Your objective:
Repeat each entry as written, dropping any picture you find.

Input records:
*** Block opens ***

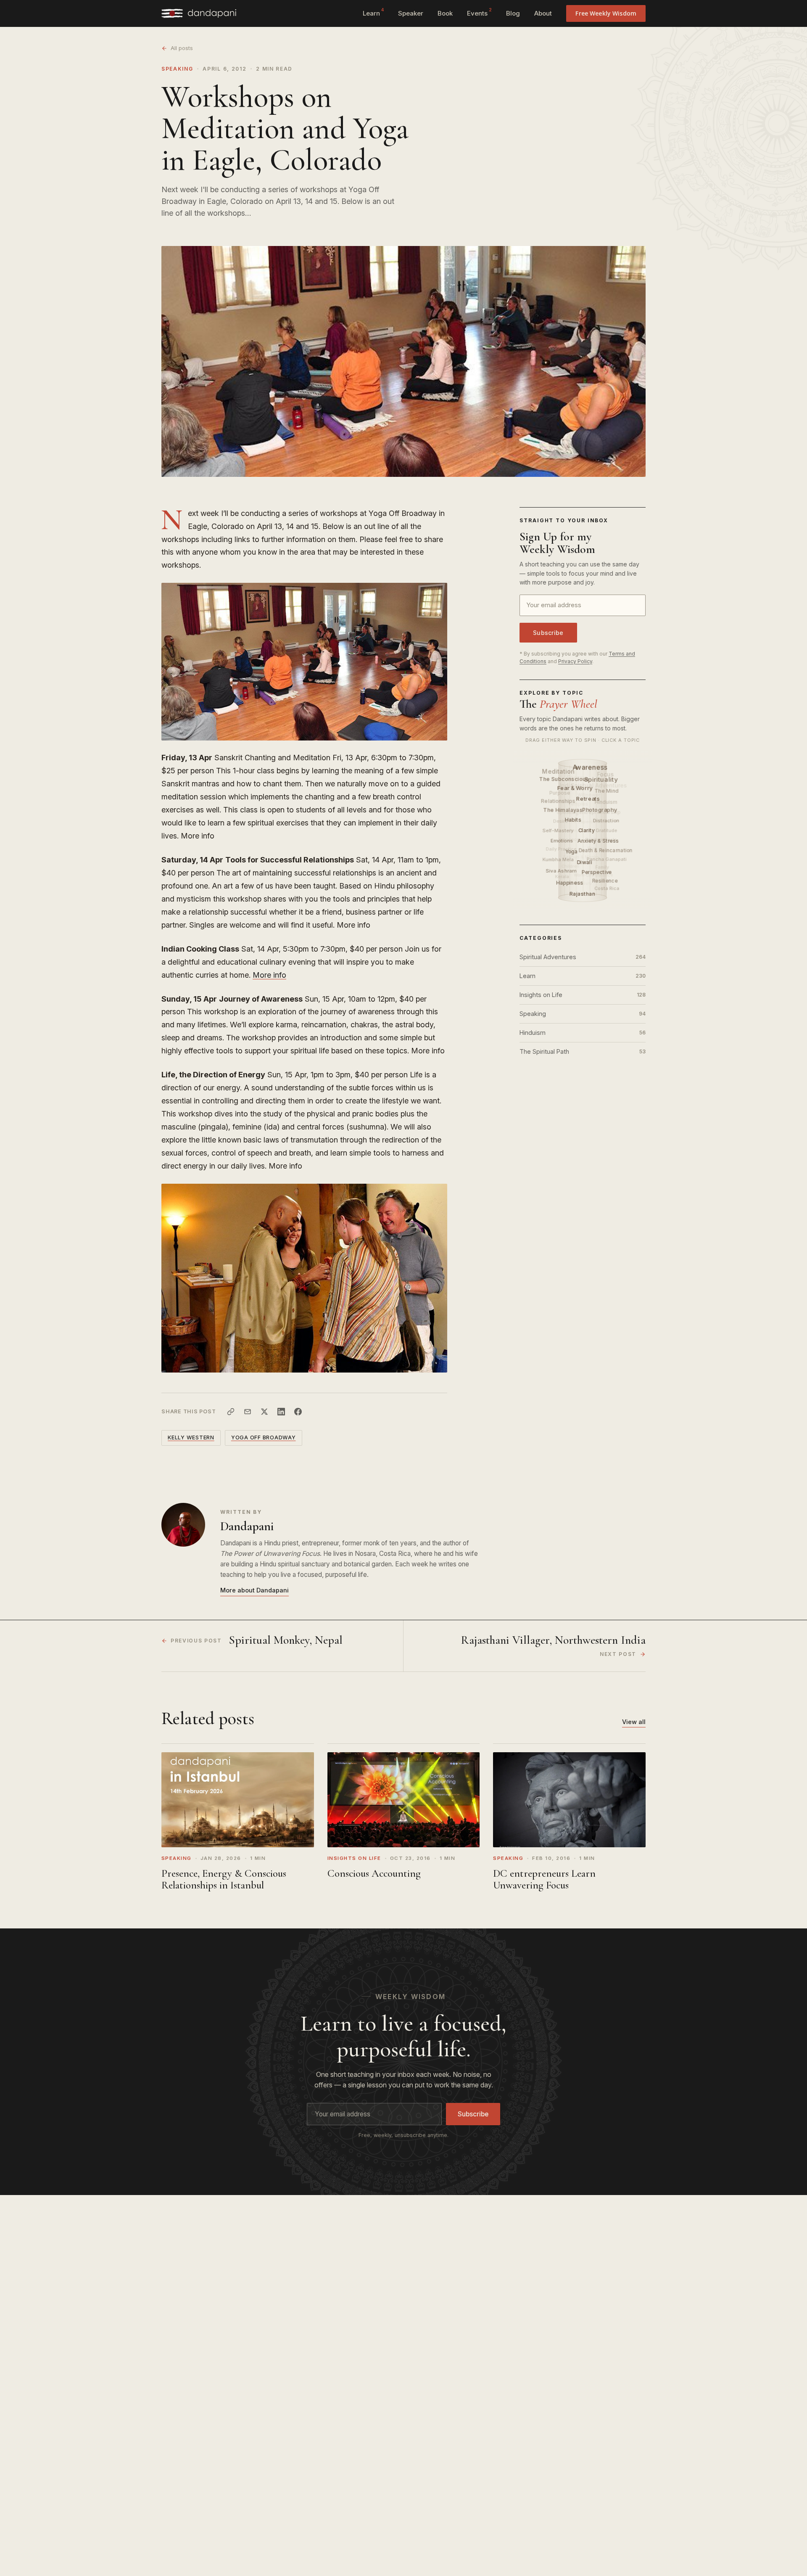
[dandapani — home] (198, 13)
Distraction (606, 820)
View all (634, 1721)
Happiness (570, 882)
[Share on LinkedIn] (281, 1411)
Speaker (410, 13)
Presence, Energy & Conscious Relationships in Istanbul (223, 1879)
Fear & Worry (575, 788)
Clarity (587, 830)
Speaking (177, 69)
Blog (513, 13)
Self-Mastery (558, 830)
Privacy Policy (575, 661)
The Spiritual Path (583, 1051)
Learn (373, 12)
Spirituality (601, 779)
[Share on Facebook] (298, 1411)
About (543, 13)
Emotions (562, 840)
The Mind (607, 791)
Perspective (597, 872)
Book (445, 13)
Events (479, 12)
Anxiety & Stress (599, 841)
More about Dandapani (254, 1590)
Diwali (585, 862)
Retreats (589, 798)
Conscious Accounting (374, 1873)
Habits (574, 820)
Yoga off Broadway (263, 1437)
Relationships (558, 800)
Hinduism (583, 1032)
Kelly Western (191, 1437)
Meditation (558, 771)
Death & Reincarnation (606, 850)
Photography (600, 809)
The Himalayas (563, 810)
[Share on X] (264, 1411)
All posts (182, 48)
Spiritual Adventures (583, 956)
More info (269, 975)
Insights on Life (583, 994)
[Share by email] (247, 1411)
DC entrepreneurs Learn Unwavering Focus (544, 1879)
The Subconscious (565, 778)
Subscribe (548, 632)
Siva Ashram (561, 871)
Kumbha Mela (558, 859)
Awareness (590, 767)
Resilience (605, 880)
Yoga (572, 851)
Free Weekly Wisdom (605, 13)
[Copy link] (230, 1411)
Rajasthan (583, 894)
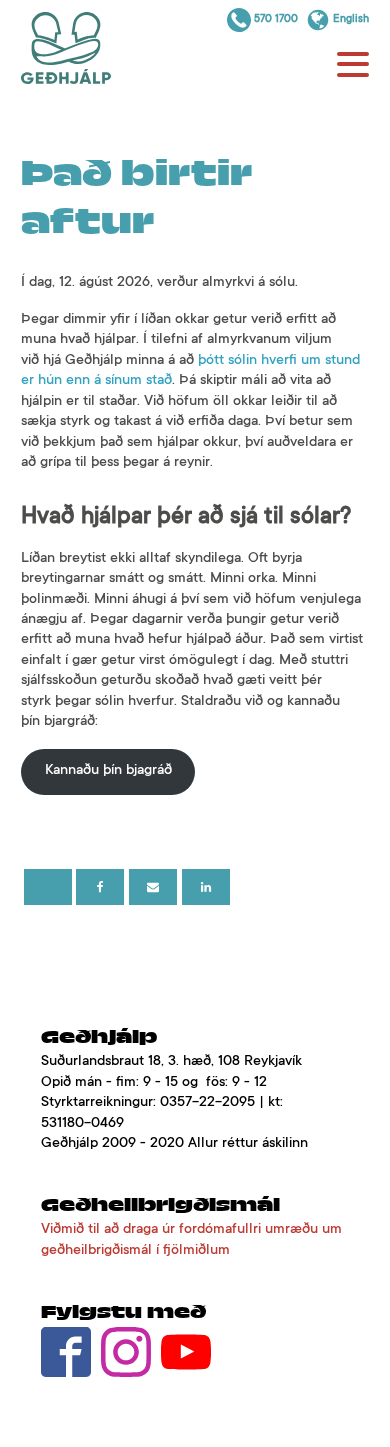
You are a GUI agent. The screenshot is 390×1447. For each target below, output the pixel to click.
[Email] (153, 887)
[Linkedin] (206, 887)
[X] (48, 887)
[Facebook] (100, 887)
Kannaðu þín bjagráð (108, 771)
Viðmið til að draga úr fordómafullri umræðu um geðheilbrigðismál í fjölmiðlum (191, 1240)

*** Block closes ***

Answer section:
[dandapani — home] (198, 13)
Distraction (606, 820)
View all (634, 1721)
Happiness (570, 882)
[Share on LinkedIn] (281, 1411)
Speaker (410, 13)
Presence, Energy & Conscious Relationships in Istanbul (223, 1879)
Fear & Worry (575, 788)
Clarity (587, 830)
Speaking (177, 69)
Blog (513, 13)
Self-Mastery (558, 830)
Privacy Policy (575, 661)
The Spiritual Path (583, 1051)
Learn (373, 12)
Spirituality (601, 779)
[Share on Facebook] (298, 1411)
About (543, 13)
Emotions (562, 840)
The Mind (607, 791)
Perspective (597, 872)
Book (445, 13)
Events (479, 12)
Anxiety & Stress (599, 841)
More about Dandapani (254, 1590)
Diwali (585, 862)
Retreats (589, 798)
Conscious Accounting (374, 1873)
Habits (574, 820)
Yoga off Broadway (263, 1437)
Relationships (558, 800)
Hinduism (583, 1032)
Kelly Western (191, 1437)
Meditation (558, 771)
Death & Reincarnation (606, 850)
Photography (600, 809)
The Himalayas (563, 810)
[Share on X] (264, 1411)
All posts (182, 48)
Spiritual Adventures (583, 956)
More info (269, 975)
Insights on Life (583, 994)
[Share by email] (247, 1411)
DC entrepreneurs Learn Unwavering Focus (544, 1879)
The Subconscious (565, 778)
Subscribe (548, 632)
Siva Ashram (561, 871)
Kumbha Mela (558, 859)
Awareness (590, 767)
Resilience (605, 880)
Yoga (572, 851)
Free Weekly Wisdom (605, 13)
[Copy link] (230, 1411)
Rajasthan (583, 894)
You are a GUI agent. The screenshot is 390×1447. For each target below, output the pixel to click.
[Email] (153, 887)
[Linkedin] (206, 887)
[X] (48, 887)
[Facebook] (100, 887)
Kannaðu þín bjagráð (108, 771)
Viðmið til að draga úr fordómafullri umræðu um geðheilbrigðismál í fjölmiðlum (191, 1240)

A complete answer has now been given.